#### Provided text
6 months is nothing. It took me that long to find a job when I got home! Give it time, it probably won’t be instantaneous.
Thanks Rebecca. I agree – it probably will be a while before I fully understand how I’ve changed and get into the place in life I want to be. As silly as it sounds, I think part of my impatience is the looming milestone of turning 40. I wrote about that before when I turned 36 in August and it is still kind of there, this feeling that I want to have things figured out by the time I’m 40. Again, I know this is arbitrary and it shouldn’t matter, but it is still a feeling I haven’t been able to shake.
Hi Katie. Just keep your heart open. This, too, is part of the journey.
I love your honesty with this post – thank you for sharing. It’s so true. I’m working abroad right now and I thought that being here would help me figure out “what I REALLY want to do” — and maybe that was to be location-independent and freelance. I was burnt out at my job in the US and needed a new adventure. But I’m working here (a short term consultancy) and it’s actually even harder than working at home, and I’m not having any major revelations, just that this work is hard and it can be stressful, but it’s a different kind of hard and stressful than my office job at home. True, it’s far more stimulating than work at home and my chronic shoulder/neck tension is gone. But it’s been hard to make friends I can relate to here, so I spend my free time alone or online.
I also fell into a bad pattern of emotional eating when things got really hard here. I would “reward” myself with ice cream after a hard day (and that became every day). And in my quest to find decent chocolate, I ate way too much chocolate cake. When I went to the “big” city, I’d stock up on imported candy bars, only to have no self control and eat them all in one sitting. Add to this that it’s hard to eat well when living in a county where the diet is very carb-heavy and cooking for myself takes more effort than I can expend right now. Before I knew it, I was at my heaviest. It actually took a bout of food poisoning to help me re-set my eating habits.
Good luck with your continued transition back — your travels have changed and marked you — perhaps not in big sweeping outwardly noticeable ways (job, body), but I’m willing to bed that inside you are a stronger, more resilient, open-minded, sophisticated, cosmopolitan person – a citizen of the world who knows she can depend on herself to get through any situation.

#### Entries
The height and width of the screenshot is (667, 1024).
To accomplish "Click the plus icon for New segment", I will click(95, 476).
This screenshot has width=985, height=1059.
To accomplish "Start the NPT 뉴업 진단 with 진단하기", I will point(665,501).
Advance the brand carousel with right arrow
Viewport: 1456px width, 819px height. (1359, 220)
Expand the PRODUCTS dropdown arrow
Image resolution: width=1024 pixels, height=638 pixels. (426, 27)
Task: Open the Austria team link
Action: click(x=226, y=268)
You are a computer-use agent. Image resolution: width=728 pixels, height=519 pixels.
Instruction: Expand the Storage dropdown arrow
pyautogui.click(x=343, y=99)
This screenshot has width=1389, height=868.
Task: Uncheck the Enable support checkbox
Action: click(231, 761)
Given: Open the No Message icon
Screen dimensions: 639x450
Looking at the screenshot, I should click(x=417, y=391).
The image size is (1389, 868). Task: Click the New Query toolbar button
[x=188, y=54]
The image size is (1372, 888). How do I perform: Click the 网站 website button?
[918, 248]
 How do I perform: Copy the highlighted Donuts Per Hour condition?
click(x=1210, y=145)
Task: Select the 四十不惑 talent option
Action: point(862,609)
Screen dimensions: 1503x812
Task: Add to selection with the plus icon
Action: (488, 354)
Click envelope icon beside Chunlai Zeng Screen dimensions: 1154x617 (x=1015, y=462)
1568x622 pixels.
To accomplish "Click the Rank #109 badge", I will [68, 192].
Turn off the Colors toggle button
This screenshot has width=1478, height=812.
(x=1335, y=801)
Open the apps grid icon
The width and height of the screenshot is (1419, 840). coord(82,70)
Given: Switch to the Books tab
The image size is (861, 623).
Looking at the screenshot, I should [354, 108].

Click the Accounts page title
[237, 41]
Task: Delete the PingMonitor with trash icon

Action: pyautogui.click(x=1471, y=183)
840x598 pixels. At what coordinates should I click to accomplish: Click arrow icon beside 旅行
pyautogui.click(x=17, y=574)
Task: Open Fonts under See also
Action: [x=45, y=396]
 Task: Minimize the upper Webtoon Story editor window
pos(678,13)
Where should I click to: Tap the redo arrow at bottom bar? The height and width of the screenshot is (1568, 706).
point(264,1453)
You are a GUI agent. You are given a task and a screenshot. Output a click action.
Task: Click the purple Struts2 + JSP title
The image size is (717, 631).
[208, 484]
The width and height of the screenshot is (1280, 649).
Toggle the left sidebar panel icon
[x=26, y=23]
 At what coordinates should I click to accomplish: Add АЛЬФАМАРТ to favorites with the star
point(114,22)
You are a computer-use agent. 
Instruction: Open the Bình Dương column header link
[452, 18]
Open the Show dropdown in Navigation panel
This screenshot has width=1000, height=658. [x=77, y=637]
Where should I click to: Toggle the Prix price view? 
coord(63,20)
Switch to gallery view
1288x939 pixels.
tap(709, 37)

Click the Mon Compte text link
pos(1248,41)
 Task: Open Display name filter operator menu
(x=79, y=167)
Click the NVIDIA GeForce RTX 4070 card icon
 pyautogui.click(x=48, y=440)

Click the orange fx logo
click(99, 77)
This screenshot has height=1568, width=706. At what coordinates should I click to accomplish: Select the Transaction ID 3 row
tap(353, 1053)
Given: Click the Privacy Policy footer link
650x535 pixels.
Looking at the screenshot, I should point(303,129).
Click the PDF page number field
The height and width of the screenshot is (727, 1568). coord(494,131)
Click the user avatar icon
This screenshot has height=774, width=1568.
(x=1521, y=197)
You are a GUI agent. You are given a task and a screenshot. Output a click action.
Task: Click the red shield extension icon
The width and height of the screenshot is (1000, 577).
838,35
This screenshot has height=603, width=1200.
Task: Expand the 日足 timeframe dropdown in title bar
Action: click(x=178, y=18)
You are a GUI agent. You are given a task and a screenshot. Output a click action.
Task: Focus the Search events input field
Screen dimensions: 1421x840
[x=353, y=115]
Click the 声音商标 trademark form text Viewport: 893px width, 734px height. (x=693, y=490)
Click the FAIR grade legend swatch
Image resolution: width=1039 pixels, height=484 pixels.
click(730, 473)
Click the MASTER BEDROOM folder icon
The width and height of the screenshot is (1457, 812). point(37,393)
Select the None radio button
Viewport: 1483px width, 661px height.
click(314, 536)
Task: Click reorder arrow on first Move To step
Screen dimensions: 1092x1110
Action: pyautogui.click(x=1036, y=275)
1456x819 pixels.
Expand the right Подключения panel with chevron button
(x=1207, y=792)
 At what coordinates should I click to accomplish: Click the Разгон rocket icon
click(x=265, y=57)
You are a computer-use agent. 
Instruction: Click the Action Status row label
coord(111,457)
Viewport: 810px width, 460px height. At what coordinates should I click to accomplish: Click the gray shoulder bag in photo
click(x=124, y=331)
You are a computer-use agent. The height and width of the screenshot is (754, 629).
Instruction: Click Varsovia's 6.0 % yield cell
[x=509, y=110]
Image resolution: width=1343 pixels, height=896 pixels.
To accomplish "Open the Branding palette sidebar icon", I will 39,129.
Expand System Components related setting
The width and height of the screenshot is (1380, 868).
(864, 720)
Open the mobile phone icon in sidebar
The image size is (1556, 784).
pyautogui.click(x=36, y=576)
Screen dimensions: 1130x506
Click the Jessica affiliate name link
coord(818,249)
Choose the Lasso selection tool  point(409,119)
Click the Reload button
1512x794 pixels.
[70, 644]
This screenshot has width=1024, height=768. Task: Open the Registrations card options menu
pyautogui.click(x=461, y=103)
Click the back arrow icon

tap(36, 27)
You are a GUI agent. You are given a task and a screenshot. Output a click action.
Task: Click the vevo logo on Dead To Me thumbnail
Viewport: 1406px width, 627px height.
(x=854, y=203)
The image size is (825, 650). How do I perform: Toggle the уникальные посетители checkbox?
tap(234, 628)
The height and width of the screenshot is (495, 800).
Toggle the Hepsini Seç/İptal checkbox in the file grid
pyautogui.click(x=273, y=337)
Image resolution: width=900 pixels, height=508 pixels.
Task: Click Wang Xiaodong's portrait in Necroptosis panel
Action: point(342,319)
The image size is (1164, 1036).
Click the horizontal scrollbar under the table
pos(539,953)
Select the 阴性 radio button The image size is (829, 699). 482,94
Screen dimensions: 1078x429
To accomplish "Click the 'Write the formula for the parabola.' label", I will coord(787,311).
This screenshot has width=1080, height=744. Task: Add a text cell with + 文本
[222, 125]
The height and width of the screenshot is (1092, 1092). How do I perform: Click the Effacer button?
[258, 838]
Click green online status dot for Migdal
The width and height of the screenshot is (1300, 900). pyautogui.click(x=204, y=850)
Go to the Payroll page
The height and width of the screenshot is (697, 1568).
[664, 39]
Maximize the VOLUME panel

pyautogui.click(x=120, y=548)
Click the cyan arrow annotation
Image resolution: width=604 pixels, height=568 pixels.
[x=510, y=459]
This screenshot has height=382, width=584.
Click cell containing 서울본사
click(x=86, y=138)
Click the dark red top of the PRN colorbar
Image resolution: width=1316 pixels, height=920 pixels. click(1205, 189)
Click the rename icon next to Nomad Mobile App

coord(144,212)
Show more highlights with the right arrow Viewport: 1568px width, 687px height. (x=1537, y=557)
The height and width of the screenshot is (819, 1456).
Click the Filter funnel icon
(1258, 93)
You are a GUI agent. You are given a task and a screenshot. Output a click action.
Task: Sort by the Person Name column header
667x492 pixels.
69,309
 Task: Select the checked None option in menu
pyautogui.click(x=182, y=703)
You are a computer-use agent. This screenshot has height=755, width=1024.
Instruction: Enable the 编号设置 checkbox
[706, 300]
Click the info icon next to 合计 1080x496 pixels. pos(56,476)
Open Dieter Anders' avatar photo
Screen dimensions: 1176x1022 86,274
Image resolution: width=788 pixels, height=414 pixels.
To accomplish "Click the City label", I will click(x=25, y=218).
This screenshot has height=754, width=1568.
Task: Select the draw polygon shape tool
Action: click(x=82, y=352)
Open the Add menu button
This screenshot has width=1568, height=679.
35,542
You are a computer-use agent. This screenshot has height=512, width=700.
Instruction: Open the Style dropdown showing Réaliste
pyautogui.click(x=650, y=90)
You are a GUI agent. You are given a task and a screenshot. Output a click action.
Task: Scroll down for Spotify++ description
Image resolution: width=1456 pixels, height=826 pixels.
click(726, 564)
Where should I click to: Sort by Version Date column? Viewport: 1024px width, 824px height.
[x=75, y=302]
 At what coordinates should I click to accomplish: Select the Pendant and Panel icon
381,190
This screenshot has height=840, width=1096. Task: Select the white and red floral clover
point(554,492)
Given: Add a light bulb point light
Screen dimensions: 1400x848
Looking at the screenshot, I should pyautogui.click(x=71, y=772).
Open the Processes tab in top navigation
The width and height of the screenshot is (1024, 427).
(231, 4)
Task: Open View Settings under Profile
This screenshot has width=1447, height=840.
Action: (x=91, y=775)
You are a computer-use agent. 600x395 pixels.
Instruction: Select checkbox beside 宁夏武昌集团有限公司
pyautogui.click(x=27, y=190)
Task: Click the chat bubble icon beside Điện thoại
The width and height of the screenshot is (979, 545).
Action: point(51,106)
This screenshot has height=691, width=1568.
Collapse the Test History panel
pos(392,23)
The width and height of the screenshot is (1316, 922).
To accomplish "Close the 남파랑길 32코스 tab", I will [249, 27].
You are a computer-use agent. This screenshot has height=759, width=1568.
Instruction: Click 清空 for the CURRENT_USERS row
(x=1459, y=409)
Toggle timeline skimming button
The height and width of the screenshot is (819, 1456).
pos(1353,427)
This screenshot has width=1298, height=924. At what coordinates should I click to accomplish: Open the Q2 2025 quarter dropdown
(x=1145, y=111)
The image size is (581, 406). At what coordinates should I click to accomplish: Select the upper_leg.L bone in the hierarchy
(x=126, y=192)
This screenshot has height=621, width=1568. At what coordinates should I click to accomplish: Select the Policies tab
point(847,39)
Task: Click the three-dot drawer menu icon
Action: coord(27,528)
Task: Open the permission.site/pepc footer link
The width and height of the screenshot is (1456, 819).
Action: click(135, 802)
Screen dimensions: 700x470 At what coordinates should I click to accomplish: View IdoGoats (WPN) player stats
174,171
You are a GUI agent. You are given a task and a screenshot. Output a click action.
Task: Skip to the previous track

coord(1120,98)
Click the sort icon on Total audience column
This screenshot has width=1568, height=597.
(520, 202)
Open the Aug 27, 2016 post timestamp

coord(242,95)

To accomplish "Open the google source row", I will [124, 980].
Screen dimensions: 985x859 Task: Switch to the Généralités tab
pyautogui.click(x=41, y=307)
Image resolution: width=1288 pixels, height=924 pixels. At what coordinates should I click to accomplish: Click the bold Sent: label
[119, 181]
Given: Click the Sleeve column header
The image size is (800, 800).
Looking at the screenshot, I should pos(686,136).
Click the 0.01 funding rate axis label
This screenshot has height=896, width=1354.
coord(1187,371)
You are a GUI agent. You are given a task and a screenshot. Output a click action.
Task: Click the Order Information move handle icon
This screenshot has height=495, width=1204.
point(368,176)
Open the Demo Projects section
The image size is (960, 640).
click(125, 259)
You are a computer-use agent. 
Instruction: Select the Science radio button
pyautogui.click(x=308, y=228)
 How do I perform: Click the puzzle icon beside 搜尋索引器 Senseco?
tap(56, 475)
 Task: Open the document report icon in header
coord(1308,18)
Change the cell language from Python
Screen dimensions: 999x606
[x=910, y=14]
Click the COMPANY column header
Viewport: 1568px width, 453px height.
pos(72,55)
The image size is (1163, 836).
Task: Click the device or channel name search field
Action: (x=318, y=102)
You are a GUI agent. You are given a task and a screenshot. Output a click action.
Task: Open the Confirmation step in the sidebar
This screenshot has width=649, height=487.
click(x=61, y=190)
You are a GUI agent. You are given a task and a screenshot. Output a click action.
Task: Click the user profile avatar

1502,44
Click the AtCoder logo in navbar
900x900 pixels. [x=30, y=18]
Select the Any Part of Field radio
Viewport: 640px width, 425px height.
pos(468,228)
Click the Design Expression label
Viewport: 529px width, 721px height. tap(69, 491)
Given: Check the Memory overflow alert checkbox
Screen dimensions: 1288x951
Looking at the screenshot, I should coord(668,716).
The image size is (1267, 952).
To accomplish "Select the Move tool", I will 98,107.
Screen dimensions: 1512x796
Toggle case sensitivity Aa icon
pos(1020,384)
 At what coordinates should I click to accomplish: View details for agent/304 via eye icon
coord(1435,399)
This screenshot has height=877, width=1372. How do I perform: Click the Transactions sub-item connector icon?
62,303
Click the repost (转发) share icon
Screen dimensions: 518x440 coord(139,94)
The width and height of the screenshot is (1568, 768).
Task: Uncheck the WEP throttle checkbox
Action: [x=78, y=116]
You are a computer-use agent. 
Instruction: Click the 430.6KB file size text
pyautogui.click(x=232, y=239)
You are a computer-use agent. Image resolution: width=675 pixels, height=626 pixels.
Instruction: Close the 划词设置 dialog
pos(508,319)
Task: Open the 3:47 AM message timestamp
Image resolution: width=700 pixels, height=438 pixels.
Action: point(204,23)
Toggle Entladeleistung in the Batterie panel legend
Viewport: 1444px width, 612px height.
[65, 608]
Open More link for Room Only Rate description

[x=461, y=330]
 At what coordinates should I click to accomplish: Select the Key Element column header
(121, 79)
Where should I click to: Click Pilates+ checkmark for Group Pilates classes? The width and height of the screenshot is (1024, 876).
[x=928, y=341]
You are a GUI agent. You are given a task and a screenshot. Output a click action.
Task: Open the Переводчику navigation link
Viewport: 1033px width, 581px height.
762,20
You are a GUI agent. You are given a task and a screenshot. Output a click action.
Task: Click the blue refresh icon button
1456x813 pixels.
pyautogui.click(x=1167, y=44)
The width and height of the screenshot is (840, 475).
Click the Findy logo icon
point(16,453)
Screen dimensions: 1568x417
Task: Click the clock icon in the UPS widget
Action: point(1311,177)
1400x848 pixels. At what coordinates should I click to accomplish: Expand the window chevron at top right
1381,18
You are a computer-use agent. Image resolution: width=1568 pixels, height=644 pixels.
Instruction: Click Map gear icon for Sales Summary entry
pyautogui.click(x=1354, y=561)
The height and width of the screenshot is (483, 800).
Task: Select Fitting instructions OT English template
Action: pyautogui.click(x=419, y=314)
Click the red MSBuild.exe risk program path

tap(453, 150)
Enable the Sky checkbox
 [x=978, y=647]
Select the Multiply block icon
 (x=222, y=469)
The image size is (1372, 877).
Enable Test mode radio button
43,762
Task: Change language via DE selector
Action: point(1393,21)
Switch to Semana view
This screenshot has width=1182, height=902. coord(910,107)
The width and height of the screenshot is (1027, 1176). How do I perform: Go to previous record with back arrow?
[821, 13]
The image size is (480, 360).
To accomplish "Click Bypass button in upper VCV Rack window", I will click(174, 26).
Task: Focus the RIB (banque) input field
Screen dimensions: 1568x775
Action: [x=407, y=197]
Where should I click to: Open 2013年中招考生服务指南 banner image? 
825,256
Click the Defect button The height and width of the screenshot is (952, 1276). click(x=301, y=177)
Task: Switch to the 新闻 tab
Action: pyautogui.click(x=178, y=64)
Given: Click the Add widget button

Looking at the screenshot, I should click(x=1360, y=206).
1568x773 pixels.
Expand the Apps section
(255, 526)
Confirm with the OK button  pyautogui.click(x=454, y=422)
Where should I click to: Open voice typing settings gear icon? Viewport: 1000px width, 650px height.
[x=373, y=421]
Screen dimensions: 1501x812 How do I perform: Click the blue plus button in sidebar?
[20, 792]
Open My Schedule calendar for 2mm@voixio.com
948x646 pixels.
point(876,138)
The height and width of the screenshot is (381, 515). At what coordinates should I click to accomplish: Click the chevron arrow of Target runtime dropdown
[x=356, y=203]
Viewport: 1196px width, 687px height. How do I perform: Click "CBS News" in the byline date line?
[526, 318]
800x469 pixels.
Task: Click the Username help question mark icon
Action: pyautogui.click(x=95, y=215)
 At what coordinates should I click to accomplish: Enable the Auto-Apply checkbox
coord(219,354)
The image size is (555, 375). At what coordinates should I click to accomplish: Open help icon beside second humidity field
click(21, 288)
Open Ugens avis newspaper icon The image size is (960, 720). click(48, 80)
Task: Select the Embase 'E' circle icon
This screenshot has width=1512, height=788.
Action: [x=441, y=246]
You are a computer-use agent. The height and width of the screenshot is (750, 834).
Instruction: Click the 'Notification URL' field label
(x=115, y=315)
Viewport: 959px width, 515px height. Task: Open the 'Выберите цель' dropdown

#### Jobs
1. In the comment thread, which approaching age milestone adds to the writer's impatience?
2. Copy the comment thread word for word, from "I also fell" up to and including "my eating habits.".
The rows have no connection to the comment thread.

#### Completed exercise
1. Turning 40.

2.
I also fell into a bad pattern of emotional eating when things got really hard here. I would “reward” myself with ice cream after a hard day (and that became every day). And in my quest to find decent chocolate, I ate way too much chocolate cake. When I went to the “big” city, I’d stock up on imported candy bars, only to have no self control and eat them all in one sitting. Add to this that it’s hard to eat well when living in a county where the diet is very carb-heavy and cooking for myself takes more effort than I can expend right now. Before I knew it, I was at my heaviest. It actually took a bout of food poisoning to help me re-set my eating habits.